In a post on the Stage 32 blog, Shannon Valenzuela offers advice for developing complex characters in your story. “As we know from Aristotle, character is the engine of plot,” she says. “Falling in love with the characters is the surest guarantee that readers and decision-makers will go with you on the adventure of the story.”

In great stories, character and plot are intertwined. “Who your character is determines what your character does,” Valenzuela writes. “And, as Aristotle says, character is revealed in choice: character is the habit of moral choice when the choice isn’t obvious.” Putting your characters in situations where their choice isn’t clear is a helpful way to let their true nature shine. 

Most character-building advice offers some variation on the questionnaire technique. That’s a fine way to start, but it won’t result in a well-rounded, complex character that you know well. “It’s like a dating profile — it gives you enough information to ask for that first date, or to walk away,” Valenzuela notes, suggesting a different approach.

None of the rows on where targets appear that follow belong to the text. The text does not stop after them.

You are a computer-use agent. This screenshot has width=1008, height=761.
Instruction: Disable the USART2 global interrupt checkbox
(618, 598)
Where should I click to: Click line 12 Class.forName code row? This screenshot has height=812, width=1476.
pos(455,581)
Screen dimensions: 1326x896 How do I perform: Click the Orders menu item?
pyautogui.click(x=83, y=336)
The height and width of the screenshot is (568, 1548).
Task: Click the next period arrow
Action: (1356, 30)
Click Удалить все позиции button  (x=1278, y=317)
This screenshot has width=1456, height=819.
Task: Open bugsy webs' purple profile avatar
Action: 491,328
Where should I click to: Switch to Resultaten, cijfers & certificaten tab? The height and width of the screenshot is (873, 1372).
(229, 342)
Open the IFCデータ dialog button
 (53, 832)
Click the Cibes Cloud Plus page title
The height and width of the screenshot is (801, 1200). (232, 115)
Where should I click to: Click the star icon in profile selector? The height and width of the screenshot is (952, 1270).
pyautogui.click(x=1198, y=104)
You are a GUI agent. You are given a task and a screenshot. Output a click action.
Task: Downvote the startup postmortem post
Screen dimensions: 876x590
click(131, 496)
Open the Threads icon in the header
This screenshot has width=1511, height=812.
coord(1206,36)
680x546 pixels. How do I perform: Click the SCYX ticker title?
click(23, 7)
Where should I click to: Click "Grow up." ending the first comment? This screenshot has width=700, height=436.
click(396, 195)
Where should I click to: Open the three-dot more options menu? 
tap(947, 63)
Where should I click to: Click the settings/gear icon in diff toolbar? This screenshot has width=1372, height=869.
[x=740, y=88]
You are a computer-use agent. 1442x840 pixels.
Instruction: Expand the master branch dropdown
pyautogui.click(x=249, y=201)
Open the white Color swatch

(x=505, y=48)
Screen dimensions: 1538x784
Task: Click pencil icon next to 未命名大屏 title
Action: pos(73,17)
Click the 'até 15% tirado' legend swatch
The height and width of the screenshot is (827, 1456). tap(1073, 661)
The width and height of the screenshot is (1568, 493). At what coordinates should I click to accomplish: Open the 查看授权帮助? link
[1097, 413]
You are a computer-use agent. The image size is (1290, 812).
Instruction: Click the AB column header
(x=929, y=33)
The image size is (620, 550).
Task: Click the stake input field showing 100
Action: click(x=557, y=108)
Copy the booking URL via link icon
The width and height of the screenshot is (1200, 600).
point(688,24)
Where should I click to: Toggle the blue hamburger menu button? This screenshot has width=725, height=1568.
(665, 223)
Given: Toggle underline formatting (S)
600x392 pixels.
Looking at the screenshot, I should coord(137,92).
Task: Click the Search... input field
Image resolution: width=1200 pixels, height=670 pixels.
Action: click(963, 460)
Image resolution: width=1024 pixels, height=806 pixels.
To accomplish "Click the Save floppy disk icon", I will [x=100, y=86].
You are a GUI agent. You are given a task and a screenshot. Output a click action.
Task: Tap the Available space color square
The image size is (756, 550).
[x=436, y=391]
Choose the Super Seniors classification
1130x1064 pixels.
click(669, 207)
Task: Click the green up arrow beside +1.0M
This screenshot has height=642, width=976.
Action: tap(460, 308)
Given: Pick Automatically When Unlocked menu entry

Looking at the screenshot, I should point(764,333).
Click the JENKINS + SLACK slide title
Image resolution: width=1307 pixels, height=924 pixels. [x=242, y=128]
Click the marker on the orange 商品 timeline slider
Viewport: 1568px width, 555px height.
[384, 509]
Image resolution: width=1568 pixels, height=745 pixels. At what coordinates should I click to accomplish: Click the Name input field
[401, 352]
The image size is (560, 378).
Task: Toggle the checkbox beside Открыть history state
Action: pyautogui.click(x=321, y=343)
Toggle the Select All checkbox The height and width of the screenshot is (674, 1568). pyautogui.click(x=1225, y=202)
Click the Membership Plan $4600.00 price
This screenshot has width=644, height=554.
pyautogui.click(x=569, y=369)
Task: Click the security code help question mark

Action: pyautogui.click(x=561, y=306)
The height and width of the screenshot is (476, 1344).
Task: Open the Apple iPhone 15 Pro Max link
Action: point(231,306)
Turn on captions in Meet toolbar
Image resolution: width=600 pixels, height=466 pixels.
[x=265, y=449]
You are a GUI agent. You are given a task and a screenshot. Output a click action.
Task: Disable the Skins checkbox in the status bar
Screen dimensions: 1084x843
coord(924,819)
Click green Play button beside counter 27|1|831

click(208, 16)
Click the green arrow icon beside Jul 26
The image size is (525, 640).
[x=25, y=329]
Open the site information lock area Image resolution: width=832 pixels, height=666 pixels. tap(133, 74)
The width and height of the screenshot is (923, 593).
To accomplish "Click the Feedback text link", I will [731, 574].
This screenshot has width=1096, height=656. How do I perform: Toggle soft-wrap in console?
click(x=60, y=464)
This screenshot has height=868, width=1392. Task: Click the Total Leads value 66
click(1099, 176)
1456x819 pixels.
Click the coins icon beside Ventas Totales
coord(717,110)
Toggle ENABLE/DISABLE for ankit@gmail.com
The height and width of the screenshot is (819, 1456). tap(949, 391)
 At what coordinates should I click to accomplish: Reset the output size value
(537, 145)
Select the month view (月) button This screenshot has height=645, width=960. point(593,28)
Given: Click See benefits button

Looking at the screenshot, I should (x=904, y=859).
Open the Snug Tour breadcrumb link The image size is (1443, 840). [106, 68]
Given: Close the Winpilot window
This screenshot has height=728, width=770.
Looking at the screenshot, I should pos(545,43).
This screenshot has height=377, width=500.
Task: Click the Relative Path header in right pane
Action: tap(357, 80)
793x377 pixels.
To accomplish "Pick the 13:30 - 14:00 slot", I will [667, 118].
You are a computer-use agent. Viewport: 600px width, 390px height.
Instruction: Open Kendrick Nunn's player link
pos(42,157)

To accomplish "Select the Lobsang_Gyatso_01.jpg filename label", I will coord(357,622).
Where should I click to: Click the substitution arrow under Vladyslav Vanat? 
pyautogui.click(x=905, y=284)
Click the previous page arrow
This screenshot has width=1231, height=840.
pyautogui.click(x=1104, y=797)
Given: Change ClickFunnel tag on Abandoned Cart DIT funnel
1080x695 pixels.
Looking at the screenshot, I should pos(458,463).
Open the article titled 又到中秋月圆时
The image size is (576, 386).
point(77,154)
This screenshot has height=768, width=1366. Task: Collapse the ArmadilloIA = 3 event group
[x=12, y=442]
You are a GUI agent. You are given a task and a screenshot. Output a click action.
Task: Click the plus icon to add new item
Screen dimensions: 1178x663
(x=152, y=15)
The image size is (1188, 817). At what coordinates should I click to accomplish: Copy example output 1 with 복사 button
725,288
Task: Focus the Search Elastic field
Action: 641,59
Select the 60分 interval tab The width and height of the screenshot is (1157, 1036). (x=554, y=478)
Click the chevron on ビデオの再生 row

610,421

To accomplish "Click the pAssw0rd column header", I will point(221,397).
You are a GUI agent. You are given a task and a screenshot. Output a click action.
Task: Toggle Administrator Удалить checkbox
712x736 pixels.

  • Character Mapping. Rather than bullet lists, Valenzuela examines her character’s past, their influences, and their current relationships and writes responses in paragraph format. Instead of relying on a fill-in-the-blank answer, she expands on the element, providing backstory and context. “To get a firm knowledge of your character, you don’t have to answer 200+ profile questions or fill out a five-page character template,” she says. “You just need to see your characters in action in a few key moments from their past and to drill down into their emotional drivers.” You can use those moments in your story, when you want to reveal something about your hero’s nature.
  • Conflict Mapping. “Action results from a combination of conflict and choice,” Valenzuela notes. “Understanding your character means that you know what situations and characters will bring the most intense conflict to the adventure.” Character templates and questionnaires usually don’t prompt a writer to consider how this character relates to anyone else. A conflict map helps you design supporting characters with opposing attributes, creating the potential for maximum conflict between them. Going back to your micro-narratives, you can extrapolate how your character may behave in the future and what they learned (or didn’t) in the past.